Stored data below:

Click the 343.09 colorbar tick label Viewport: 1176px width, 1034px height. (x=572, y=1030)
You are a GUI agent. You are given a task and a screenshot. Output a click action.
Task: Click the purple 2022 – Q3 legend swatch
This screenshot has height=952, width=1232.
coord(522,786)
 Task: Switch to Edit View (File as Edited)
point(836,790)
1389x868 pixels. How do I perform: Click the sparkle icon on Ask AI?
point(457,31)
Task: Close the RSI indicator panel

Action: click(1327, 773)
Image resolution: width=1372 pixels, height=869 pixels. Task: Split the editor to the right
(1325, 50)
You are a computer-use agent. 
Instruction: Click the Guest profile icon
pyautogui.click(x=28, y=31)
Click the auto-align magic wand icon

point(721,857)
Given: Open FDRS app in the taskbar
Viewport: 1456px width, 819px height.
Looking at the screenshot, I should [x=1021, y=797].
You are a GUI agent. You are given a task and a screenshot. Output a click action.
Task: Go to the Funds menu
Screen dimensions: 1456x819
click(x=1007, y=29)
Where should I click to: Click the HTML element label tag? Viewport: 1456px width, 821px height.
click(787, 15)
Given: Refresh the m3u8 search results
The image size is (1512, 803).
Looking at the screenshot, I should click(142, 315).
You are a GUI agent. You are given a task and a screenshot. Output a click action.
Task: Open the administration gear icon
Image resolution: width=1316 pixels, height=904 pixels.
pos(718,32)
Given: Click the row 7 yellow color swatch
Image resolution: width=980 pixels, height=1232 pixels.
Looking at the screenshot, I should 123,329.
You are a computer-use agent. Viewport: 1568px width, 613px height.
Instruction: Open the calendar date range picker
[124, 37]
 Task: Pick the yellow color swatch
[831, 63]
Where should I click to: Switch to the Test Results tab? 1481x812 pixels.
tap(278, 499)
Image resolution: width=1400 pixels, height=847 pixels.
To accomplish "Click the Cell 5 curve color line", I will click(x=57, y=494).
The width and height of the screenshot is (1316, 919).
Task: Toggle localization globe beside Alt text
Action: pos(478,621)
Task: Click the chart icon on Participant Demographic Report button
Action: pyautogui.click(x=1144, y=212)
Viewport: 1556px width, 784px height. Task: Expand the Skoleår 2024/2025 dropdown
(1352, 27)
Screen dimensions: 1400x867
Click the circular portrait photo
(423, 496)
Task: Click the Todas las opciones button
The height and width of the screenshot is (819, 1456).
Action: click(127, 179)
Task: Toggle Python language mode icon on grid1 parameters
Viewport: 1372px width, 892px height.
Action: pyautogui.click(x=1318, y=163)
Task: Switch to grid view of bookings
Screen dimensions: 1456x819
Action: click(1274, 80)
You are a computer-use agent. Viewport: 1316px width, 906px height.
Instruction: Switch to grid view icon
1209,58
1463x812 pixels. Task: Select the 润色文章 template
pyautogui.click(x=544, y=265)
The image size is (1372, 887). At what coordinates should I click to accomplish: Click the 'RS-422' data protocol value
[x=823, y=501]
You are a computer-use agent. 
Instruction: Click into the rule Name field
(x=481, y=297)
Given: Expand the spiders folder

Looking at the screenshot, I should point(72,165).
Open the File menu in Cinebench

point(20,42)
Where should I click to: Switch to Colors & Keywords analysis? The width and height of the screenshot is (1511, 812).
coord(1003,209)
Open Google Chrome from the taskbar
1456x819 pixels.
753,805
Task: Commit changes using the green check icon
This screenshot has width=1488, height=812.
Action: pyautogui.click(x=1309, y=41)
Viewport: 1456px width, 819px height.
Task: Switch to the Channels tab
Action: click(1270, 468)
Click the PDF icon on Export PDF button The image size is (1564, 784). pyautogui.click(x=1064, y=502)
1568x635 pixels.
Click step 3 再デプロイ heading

End of Stored data.

• How to complete this task
Each line of the data should be transcribed exactly.

• Task response
Click the 343.09 colorbar tick label Viewport: 1176px width, 1034px height. (x=572, y=1030)
You are a GUI agent. You are given a task and a screenshot. Output a click action.
Task: Click the purple 2022 – Q3 legend swatch
This screenshot has height=952, width=1232.
coord(522,786)
 Task: Switch to Edit View (File as Edited)
point(836,790)
1389x868 pixels. How do I perform: Click the sparkle icon on Ask AI?
point(457,31)
Task: Close the RSI indicator panel

Action: click(1327, 773)
Image resolution: width=1372 pixels, height=869 pixels. Task: Split the editor to the right
(1325, 50)
You are a computer-use agent. 
Instruction: Click the Guest profile icon
pyautogui.click(x=28, y=31)
Click the auto-align magic wand icon

point(721,857)
Given: Open FDRS app in the taskbar
Viewport: 1456px width, 819px height.
Looking at the screenshot, I should [x=1021, y=797].
You are a GUI agent. You are given a task and a screenshot. Output a click action.
Task: Go to the Funds menu
Screen dimensions: 1456x819
click(x=1007, y=29)
Where should I click to: Click the HTML element label tag? Viewport: 1456px width, 821px height.
click(787, 15)
Given: Refresh the m3u8 search results
The image size is (1512, 803).
Looking at the screenshot, I should click(142, 315).
You are a GUI agent. You are given a task and a screenshot. Output a click action.
Task: Open the administration gear icon
Image resolution: width=1316 pixels, height=904 pixels.
pos(718,32)
Given: Click the row 7 yellow color swatch
Image resolution: width=980 pixels, height=1232 pixels.
Looking at the screenshot, I should 123,329.
You are a computer-use agent. Viewport: 1568px width, 613px height.
Instruction: Open the calendar date range picker
[124, 37]
 Task: Pick the yellow color swatch
[831, 63]
Where should I click to: Switch to the Test Results tab? 1481x812 pixels.
tap(278, 499)
Image resolution: width=1400 pixels, height=847 pixels.
To accomplish "Click the Cell 5 curve color line", I will click(x=57, y=494).
The width and height of the screenshot is (1316, 919).
Task: Toggle localization globe beside Alt text
Action: pos(478,621)
Task: Click the chart icon on Participant Demographic Report button
Action: pyautogui.click(x=1144, y=212)
Viewport: 1556px width, 784px height. Task: Expand the Skoleår 2024/2025 dropdown
(1352, 27)
Screen dimensions: 1400x867
Click the circular portrait photo
(423, 496)
Task: Click the Todas las opciones button
The height and width of the screenshot is (819, 1456).
Action: click(127, 179)
Task: Toggle Python language mode icon on grid1 parameters
Viewport: 1372px width, 892px height.
Action: pyautogui.click(x=1318, y=163)
Task: Switch to grid view of bookings
Screen dimensions: 1456x819
Action: click(1274, 80)
You are a computer-use agent. Viewport: 1316px width, 906px height.
Instruction: Switch to grid view icon
1209,58
1463x812 pixels. Task: Select the 润色文章 template
pyautogui.click(x=544, y=265)
The image size is (1372, 887). At what coordinates should I click to accomplish: Click the 'RS-422' data protocol value
[x=823, y=501]
You are a computer-use agent. 
Instruction: Click into the rule Name field
(x=481, y=297)
Given: Expand the spiders folder

Looking at the screenshot, I should point(72,165).
Open the File menu in Cinebench

point(20,42)
Where should I click to: Switch to Colors & Keywords analysis? The width and height of the screenshot is (1511, 812).
coord(1003,209)
Open Google Chrome from the taskbar
1456x819 pixels.
753,805
Task: Commit changes using the green check icon
This screenshot has width=1488, height=812.
Action: pyautogui.click(x=1309, y=41)
Viewport: 1456px width, 819px height.
Task: Switch to the Channels tab
Action: click(1270, 468)
Click the PDF icon on Export PDF button The image size is (1564, 784). pyautogui.click(x=1064, y=502)
1568x635 pixels.
Click step 3 再デプロイ heading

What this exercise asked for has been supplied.